### [Data for processing]

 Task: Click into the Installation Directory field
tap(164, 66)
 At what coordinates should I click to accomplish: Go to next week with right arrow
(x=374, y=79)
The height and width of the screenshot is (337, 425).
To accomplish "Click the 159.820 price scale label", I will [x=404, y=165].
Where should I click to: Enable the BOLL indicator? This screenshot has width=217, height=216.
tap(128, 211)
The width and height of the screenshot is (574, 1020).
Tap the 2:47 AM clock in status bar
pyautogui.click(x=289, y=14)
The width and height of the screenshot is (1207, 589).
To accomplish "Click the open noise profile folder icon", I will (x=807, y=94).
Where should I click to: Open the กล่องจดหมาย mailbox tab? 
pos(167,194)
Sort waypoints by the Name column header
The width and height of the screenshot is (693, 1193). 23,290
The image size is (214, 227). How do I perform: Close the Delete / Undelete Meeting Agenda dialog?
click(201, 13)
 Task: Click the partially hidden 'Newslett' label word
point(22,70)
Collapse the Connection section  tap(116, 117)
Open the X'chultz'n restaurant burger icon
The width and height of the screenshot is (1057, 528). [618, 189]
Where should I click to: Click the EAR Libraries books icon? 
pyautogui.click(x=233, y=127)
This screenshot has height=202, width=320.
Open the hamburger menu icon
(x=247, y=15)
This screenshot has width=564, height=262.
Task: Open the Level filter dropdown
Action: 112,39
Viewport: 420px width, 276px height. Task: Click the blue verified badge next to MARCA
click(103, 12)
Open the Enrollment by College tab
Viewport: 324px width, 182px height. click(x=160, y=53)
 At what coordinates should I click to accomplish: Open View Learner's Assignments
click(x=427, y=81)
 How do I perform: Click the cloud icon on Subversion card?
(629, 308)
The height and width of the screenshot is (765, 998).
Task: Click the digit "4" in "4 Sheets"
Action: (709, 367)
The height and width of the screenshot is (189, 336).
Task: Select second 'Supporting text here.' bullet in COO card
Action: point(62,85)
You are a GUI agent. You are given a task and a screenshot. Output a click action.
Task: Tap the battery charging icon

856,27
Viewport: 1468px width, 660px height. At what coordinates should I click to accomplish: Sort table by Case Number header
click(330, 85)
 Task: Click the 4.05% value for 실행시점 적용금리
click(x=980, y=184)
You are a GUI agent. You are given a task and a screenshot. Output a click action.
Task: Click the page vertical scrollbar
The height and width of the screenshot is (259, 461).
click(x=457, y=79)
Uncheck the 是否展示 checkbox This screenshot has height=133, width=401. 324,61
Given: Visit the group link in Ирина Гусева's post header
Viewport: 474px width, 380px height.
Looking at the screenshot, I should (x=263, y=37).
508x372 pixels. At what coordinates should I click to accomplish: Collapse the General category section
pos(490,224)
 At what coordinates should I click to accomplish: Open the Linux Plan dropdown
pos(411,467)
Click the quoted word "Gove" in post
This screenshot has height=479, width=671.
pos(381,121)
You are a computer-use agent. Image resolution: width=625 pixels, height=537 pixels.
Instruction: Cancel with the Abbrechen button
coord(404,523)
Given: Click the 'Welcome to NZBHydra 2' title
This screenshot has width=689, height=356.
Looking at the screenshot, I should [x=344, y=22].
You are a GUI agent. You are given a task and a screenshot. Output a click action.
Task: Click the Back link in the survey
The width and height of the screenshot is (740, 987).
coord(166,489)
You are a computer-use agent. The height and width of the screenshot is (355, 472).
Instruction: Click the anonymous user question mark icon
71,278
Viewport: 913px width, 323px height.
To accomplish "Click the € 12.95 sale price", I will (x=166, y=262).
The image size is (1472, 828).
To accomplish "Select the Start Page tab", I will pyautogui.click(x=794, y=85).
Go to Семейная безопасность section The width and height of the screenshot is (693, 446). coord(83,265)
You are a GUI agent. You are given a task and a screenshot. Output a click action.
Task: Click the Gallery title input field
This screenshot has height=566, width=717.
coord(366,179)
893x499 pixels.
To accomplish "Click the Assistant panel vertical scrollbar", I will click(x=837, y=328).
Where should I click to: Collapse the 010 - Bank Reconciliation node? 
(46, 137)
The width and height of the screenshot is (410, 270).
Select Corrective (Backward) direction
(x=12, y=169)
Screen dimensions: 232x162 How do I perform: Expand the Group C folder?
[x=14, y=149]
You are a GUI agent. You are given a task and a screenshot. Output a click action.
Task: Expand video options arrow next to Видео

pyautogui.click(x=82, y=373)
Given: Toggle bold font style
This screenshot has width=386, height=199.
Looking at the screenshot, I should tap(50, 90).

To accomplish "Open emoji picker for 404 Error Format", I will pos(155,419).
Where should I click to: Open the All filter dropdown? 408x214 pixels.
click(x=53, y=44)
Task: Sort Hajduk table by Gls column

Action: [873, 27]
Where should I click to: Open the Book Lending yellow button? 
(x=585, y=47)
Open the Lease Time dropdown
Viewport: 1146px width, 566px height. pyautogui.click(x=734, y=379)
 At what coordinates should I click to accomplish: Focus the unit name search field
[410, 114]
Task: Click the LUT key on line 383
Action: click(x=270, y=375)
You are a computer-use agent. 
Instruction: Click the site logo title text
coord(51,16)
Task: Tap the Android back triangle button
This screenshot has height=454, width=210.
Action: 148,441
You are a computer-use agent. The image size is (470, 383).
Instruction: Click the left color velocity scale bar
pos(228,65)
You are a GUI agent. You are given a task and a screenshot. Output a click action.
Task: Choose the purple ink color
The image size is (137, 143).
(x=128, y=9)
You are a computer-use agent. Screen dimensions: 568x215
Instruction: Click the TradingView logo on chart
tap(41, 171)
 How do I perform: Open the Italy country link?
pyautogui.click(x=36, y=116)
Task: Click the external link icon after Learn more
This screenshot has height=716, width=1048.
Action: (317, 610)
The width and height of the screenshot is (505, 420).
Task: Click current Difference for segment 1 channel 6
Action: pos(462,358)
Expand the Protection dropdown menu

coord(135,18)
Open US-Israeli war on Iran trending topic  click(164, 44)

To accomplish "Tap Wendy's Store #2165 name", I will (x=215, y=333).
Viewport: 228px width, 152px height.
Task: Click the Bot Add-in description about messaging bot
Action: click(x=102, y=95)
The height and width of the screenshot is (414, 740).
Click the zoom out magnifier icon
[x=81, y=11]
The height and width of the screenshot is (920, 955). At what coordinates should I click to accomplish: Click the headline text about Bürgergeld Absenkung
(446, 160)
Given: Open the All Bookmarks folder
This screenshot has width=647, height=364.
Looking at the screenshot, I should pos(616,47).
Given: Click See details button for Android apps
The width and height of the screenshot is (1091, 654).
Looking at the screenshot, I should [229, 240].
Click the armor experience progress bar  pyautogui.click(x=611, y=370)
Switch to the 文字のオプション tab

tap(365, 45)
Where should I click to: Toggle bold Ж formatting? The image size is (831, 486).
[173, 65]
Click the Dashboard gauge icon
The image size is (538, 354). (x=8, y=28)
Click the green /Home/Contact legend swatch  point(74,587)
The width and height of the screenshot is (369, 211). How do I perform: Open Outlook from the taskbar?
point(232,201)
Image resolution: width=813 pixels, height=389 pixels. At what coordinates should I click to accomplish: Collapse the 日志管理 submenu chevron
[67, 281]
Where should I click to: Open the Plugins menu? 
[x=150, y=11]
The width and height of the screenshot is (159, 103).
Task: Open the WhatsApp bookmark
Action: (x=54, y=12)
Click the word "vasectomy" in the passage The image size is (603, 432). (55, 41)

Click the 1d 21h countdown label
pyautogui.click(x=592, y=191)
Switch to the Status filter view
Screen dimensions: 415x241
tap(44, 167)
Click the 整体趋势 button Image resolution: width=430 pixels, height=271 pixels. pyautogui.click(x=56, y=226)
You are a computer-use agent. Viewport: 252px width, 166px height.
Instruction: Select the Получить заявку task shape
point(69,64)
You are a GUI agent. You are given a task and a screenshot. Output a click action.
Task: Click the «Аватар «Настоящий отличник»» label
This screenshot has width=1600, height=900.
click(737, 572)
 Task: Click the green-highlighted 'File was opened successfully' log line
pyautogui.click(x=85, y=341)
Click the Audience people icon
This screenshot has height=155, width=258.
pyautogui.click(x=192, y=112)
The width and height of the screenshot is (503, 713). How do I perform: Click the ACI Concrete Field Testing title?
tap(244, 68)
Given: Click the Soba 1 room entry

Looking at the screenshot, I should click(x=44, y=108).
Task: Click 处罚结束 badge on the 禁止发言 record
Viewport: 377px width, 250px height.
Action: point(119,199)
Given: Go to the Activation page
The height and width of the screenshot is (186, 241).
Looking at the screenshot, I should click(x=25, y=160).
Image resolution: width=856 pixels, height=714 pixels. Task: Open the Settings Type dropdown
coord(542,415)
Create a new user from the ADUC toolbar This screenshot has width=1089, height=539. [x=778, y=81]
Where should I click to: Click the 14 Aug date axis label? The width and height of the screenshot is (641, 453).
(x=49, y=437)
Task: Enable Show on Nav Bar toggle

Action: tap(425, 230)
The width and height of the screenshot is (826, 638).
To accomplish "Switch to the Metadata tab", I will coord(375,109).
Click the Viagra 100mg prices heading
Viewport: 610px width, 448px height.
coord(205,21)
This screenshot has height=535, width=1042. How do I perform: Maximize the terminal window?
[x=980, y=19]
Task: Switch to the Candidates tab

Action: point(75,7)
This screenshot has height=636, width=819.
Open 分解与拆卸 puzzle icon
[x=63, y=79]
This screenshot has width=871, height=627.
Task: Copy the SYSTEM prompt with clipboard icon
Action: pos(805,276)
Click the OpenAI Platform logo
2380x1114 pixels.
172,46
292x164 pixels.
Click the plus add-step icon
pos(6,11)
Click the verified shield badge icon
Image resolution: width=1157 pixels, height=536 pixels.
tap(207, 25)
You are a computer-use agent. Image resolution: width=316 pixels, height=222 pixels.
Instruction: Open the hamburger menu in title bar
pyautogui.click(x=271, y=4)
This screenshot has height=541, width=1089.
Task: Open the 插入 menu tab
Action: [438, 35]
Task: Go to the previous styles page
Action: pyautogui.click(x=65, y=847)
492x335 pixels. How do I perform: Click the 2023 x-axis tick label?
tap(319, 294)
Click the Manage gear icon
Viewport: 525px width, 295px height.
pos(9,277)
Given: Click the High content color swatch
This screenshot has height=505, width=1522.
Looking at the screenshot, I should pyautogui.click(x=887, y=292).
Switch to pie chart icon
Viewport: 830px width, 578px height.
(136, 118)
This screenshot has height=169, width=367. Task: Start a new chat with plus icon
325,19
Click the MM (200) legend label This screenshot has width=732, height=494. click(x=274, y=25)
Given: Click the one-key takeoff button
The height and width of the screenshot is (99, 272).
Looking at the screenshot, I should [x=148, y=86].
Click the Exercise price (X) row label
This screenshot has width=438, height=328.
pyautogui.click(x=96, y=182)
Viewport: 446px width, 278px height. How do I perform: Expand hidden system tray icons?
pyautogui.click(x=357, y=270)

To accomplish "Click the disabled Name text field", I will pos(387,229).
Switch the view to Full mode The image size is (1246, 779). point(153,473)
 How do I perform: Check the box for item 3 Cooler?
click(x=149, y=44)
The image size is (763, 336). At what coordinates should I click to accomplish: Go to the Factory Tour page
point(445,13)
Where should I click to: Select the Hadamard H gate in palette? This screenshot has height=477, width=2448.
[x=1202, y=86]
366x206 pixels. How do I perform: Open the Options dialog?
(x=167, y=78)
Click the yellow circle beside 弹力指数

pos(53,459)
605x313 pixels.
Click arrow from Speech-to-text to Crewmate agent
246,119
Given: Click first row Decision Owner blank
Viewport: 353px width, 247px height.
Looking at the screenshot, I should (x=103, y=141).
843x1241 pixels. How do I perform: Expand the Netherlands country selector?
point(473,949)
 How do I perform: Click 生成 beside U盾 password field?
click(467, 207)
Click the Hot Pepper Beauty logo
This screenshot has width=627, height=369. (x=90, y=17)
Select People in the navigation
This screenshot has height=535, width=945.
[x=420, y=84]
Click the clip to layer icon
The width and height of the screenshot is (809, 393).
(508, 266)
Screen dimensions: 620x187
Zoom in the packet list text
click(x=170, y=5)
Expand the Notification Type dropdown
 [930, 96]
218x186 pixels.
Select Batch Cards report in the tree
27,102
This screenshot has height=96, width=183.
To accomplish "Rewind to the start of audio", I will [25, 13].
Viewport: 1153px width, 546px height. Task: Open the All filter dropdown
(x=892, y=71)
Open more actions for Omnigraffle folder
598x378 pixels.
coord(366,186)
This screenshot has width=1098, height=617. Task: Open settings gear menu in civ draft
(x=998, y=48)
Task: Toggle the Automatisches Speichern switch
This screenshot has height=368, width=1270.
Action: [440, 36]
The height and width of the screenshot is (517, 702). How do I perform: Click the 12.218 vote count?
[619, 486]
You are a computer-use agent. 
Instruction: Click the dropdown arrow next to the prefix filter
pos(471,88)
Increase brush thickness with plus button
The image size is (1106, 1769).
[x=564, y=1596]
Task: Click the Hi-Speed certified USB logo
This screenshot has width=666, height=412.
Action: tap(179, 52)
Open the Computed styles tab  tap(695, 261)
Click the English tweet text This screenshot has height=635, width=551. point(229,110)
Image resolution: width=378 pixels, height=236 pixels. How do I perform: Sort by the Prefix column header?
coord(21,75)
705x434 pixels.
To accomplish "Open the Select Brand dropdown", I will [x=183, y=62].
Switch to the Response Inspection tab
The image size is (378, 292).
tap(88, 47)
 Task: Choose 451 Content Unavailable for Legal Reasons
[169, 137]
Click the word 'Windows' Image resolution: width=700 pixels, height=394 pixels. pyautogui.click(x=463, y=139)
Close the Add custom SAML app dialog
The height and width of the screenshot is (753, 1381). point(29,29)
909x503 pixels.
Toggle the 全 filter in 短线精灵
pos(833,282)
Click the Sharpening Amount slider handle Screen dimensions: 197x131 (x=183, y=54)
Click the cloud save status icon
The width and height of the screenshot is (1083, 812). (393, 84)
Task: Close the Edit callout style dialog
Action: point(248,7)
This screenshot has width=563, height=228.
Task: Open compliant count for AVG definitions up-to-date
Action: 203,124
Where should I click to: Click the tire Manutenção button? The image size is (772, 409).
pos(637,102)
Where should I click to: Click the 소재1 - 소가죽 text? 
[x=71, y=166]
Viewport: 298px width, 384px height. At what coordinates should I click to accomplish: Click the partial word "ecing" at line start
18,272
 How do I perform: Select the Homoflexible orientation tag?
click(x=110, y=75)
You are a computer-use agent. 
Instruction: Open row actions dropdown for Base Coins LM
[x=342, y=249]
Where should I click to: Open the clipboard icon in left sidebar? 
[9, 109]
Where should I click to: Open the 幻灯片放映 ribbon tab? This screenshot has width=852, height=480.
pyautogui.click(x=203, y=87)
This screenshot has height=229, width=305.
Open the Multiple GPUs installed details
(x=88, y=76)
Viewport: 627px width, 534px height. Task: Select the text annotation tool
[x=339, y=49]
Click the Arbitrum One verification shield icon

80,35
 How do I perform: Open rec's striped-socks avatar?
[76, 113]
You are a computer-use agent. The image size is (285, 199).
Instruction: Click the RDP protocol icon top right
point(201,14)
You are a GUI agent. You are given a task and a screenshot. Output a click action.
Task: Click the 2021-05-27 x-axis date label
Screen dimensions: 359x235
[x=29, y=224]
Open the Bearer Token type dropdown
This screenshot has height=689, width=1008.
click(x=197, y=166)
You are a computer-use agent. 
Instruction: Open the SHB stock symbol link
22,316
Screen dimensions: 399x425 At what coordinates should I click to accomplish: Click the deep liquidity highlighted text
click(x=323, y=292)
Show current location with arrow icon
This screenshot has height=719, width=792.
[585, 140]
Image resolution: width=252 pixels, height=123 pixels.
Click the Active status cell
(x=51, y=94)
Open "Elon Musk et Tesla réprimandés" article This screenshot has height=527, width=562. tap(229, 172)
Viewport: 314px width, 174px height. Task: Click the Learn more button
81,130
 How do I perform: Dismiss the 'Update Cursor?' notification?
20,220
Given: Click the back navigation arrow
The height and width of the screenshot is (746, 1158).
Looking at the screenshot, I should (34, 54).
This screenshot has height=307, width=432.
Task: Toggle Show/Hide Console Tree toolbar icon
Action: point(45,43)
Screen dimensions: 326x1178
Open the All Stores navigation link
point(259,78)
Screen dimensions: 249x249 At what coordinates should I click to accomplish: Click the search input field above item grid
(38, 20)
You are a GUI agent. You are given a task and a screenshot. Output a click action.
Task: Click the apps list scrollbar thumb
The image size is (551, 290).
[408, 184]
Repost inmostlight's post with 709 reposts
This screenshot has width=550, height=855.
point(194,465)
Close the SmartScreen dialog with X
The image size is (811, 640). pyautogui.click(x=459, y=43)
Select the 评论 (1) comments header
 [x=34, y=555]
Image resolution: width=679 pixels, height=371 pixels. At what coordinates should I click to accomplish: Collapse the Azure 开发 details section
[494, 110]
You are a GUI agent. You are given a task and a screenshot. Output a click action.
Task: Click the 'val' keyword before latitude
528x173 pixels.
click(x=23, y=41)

### [What to do]
Copy all lines from the data that hold the word "swatch".

### [Answer to this problem]
Click the green /Home/Contact legend swatch  point(74,587)
Given: Click the High content color swatch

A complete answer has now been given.